→ **Given problem**: Reproduce the passage about the grandchildren's dance recital word for word, from its first sentence to its last.

→ **Extracted text**:
________________

Yesterday, was the windup dance recital for my two youngest grandkids, ages six and nine. Naturally, Hubby and I were looking forward to seeing them dance their little hearts out, but we weren’t green, and we knew what torture was coming down the turnpike. You see, we had been this route before, and looking at the faces of those unsuspecting new parents, all I could feel was pity. They had no idea how the next six hours would affect them.
Scanning the lobby I notice all the cute little kids dressed in their costumes. Everything from poodles to lions and anything circus related, since that was the theme for the year. I’m thinking how sweet the kids look, and how haggard the parents are starting to appear. Yup, those parents had been there since nine a.m. and now it was after one-thirty. They had been through the dress rehearsal, and the daunting task of getting those costumes on and off, numerous times, if their child happened to be in more than one number. Nerves were starting to wear thin. The Lobby was a sea of people, all who have shelled out a pretty good chunk of change for a ticket to see their future dance star hit the stage.

________________

→ **Rows**:
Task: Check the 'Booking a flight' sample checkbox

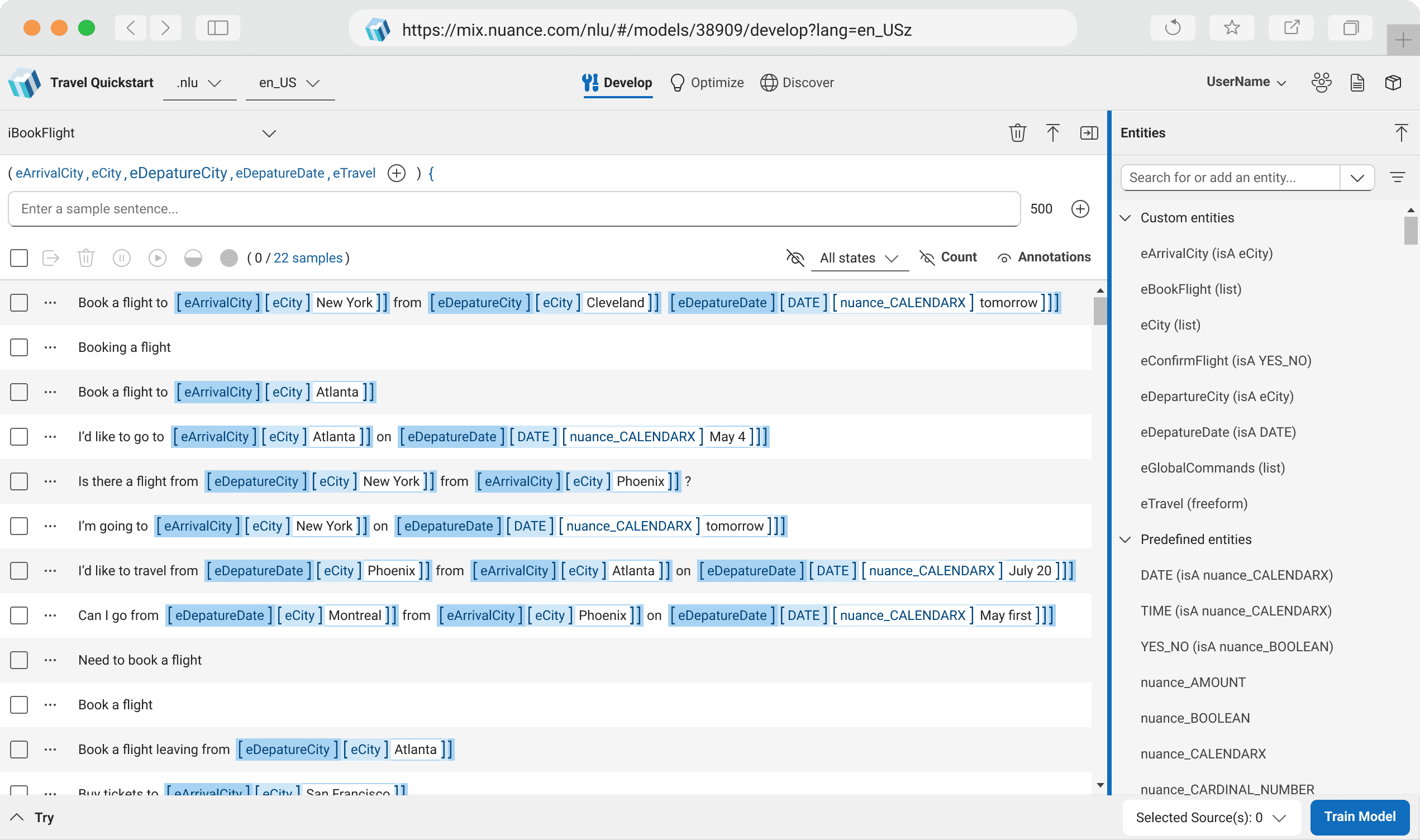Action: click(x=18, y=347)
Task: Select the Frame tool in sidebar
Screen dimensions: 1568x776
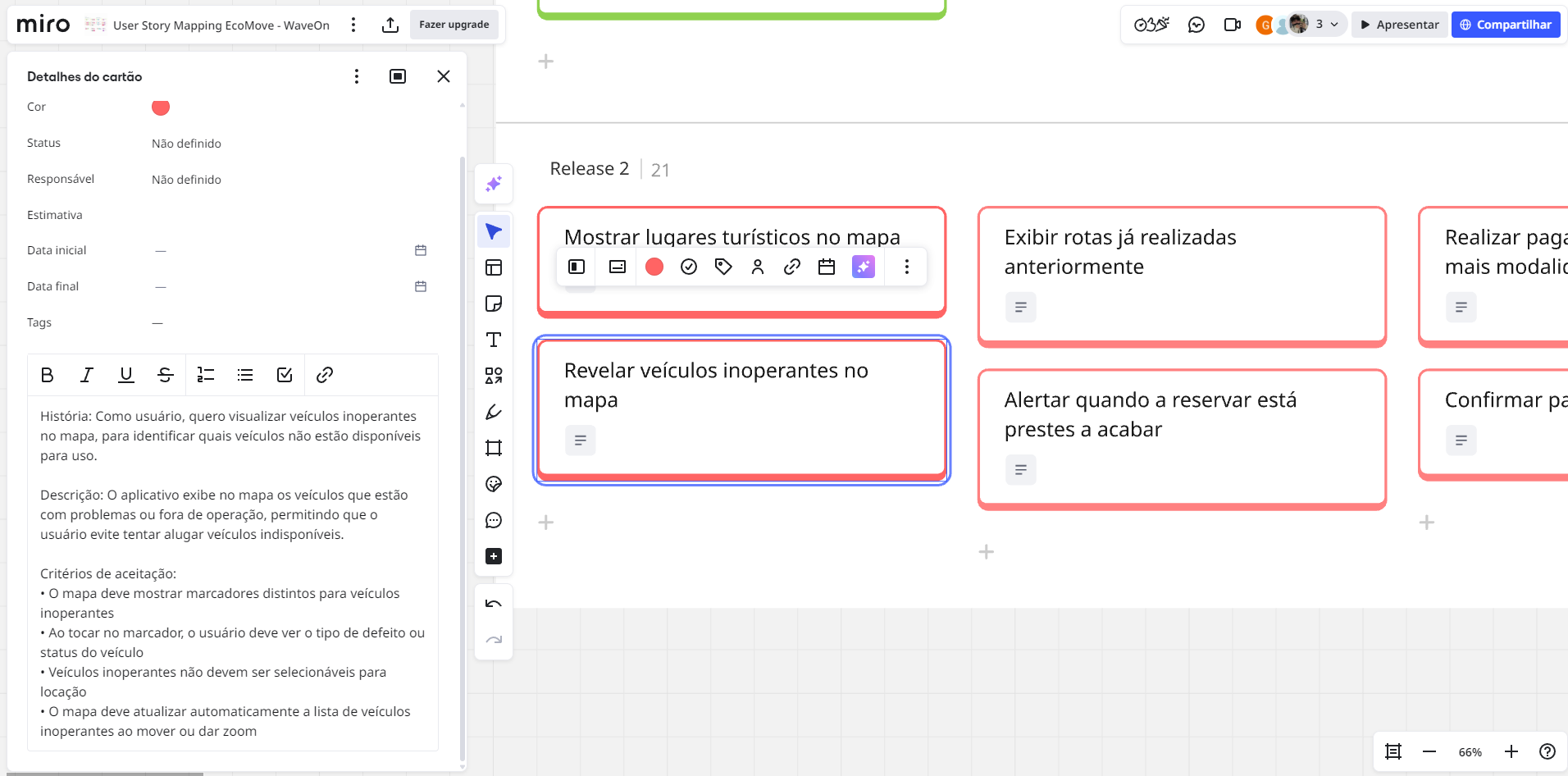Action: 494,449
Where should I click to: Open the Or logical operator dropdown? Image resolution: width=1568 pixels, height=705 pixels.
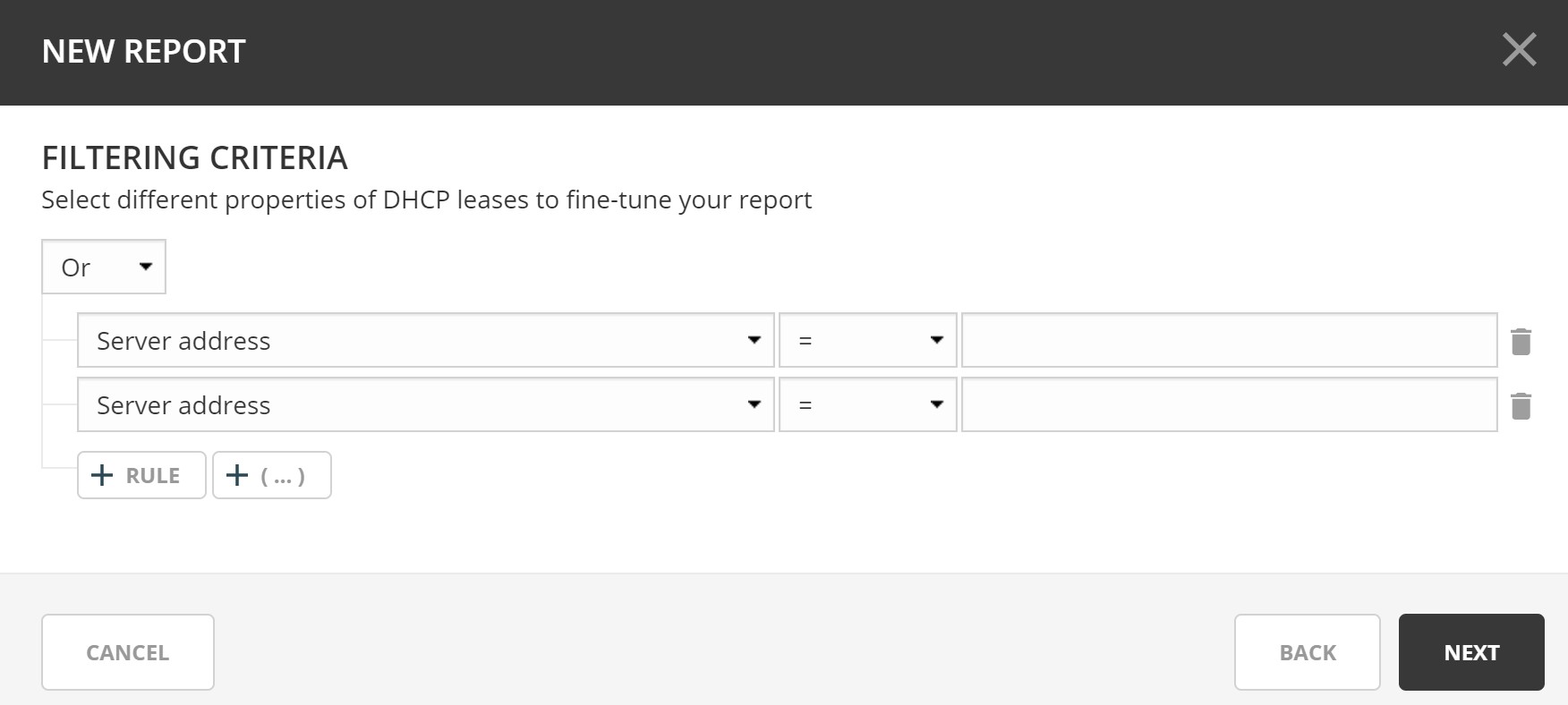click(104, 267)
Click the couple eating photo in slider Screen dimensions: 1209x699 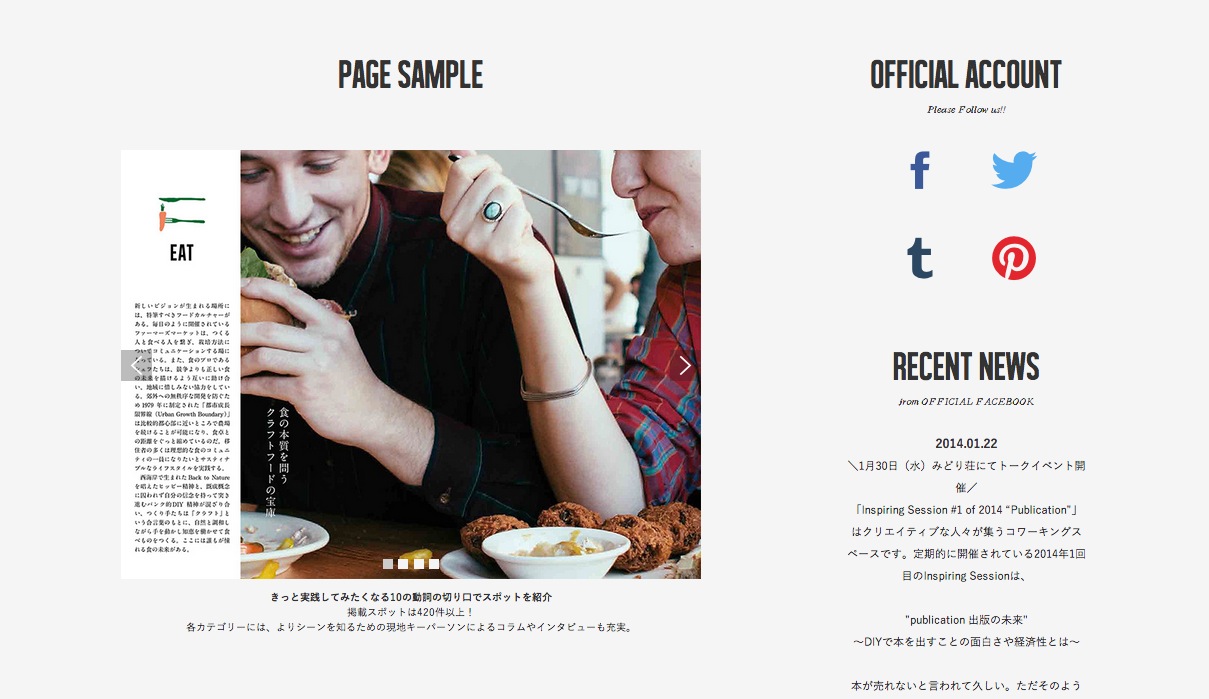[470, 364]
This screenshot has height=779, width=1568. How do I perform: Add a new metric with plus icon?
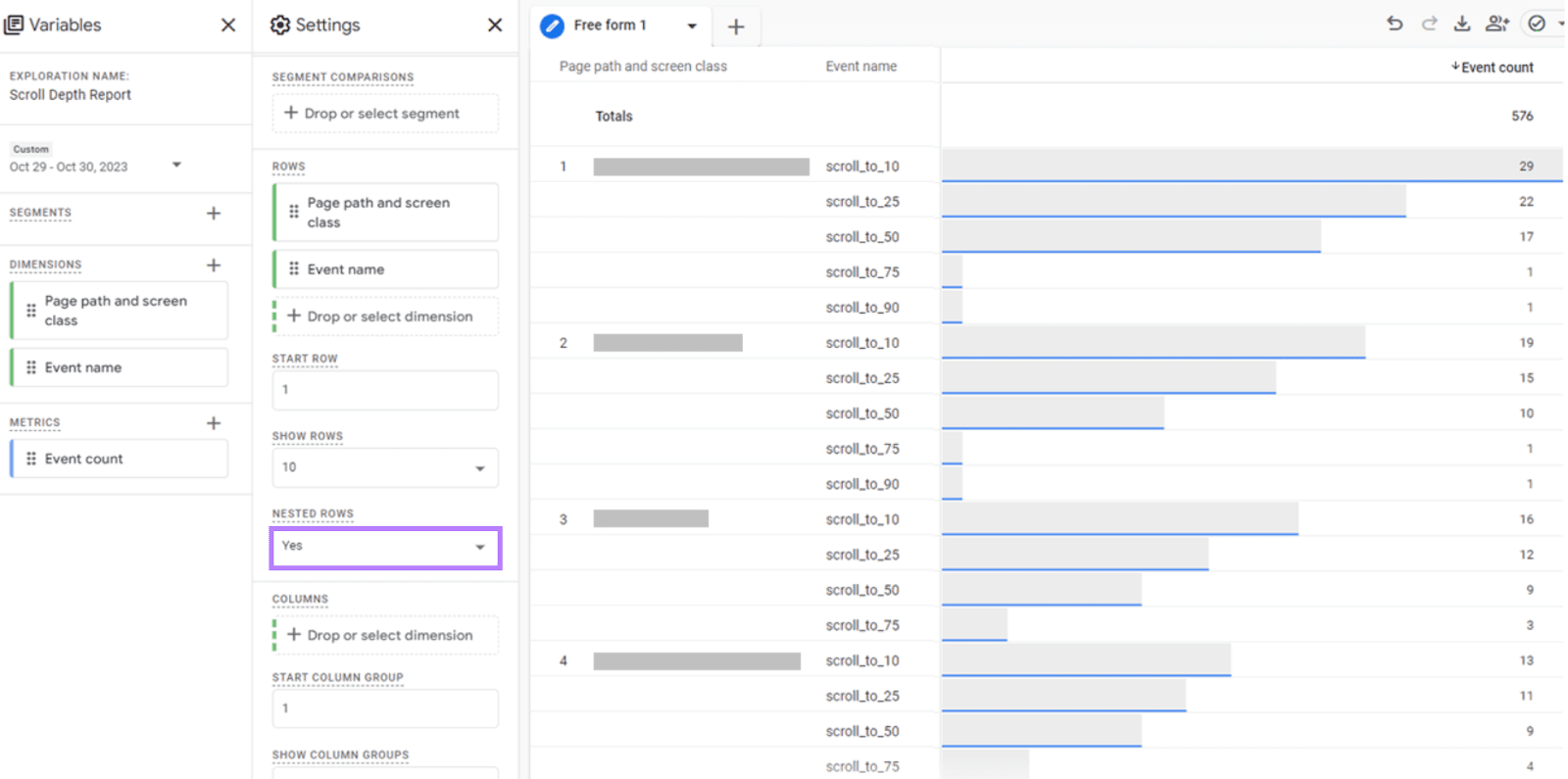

________________

→ **Solved problem**:
Yesterday, was the windup dance recital for my two youngest grandkids, ages six and nine. Naturally, Hubby and I were looking forward to seeing them dance their little hearts out, but we weren’t green, and we knew what torture was coming down the turnpike. You see, we had been this route before, and looking at the faces of those unsuspecting new parents, all I could feel was pity. They had no idea how the next six hours would affect them.
Scanning the lobby I notice all the cute little kids dressed in their costumes. Everything from poodles to lions and anything circus related, since that was the theme for the year. I’m thinking how sweet the kids look, and how haggard the parents are starting to appear. Yup, those parents had been there since nine a.m. and now it was after one-thirty. They had been through the dress rehearsal, and the daunting task of getting those costumes on and off, numerous times, if their child happened to be in more than one number. Nerves were starting to wear thin. The Lobby was a sea of people, all who have shelled out a pretty good chunk of change for a ticket to see their future dance star hit the stage.